Massacre Cafunfo: Sobrevivente acusa Rafael Marques de estar envolvido aos raptos e detenções após massacre

A informação foi avançada por um dos sobreviventes ao trágico massacre, que ocorreu na localidade de Cafunfo, na região de Cuango, na província do Lunda-Norte, quando pretendiam realizar uma marcha pacifica convocada pelos cidadãos e membros do Movimento Politico Protetorado da Lunda Tchokwe. Zacarias da Costa disse em declaração ao Correio da Kianda, que para além de existir uma “vala comum” na vala do Boss Quim, onde foram enterrados várias pessoas no massacre, o jovem também responsabiliza o jornalista de investigação e coordenador geral do UFOLO, Rafael Marques de Morais, de ser culpado pelas detenções e raptos que ocorreram no mês Maio do corrente ano, após “funesto incidente”.

Zacarias conta que depois de quase um ano do massacre na localidade de Cafunfo, a população local continua a viver um clima de temor, porque segundo ele, as pessoas em particulares os cidadãos associados ao Movimento do Protectorado continuam ser perseguidos e ameados, razão pelo qual, alguns membros do MPPLT encontram-se nas matas e outros refugiados na RDC, fugindo da repressão brutal das Forças de Defesa e Segurança.
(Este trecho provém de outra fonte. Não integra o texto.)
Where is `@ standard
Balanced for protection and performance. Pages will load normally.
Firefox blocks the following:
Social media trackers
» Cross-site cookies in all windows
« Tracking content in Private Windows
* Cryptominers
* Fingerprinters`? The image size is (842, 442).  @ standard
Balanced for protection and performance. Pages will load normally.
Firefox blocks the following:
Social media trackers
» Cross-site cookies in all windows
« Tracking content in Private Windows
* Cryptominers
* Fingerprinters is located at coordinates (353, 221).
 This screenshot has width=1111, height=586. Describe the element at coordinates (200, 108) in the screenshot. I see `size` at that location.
O também membro do Movimento que defende autonomia das províncias da Lunda-Norte, Sul, Moxico e do Cuando-Cubango, fez saber que os números de cidadãos em fuga, aumentou significativamente depois da realização de um evento em Cafunfo, pela Ong UFOLO de Rafael Marques, nos dias 8 e 9 de Março deste ano, onde o jornalista apelou aos cidadãos foragidos que regressassem as suas residências.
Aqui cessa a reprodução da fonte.